Provide nothing except how many lines of the data contain the word "panel".
────────
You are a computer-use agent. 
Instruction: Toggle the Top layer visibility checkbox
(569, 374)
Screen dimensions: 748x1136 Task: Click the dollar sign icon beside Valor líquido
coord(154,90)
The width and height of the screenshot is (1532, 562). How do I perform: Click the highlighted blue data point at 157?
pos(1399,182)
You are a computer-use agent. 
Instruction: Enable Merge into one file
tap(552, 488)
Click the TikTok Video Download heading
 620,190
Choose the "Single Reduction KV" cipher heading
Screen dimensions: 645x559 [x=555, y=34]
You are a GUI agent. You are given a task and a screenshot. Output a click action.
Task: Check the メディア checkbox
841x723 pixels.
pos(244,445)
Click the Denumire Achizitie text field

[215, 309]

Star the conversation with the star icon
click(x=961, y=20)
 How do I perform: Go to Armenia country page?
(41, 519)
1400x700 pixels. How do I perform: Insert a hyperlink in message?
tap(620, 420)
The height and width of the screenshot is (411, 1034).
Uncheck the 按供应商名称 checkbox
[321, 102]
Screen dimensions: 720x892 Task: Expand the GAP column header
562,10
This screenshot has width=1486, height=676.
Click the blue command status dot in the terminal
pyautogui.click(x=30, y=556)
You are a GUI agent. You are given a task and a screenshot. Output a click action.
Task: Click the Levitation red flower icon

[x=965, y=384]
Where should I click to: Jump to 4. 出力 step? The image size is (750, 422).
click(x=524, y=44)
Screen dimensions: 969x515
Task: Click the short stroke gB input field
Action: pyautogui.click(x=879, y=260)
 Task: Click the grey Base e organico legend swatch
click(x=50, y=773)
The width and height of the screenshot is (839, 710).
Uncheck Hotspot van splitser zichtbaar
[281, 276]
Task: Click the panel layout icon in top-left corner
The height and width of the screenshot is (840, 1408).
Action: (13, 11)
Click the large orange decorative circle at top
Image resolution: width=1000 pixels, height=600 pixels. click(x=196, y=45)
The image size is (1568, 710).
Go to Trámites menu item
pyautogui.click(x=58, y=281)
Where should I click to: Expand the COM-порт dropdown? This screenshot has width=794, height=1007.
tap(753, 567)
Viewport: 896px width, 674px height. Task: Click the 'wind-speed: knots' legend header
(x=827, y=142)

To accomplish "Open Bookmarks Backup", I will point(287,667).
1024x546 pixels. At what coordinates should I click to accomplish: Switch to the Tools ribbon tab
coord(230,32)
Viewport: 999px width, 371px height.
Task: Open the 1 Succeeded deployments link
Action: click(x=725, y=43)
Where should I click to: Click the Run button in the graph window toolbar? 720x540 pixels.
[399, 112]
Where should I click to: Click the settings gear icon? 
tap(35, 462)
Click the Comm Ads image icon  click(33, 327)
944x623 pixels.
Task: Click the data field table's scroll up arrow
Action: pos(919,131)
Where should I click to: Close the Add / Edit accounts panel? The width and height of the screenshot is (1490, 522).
────────
- [Worked solution]: 2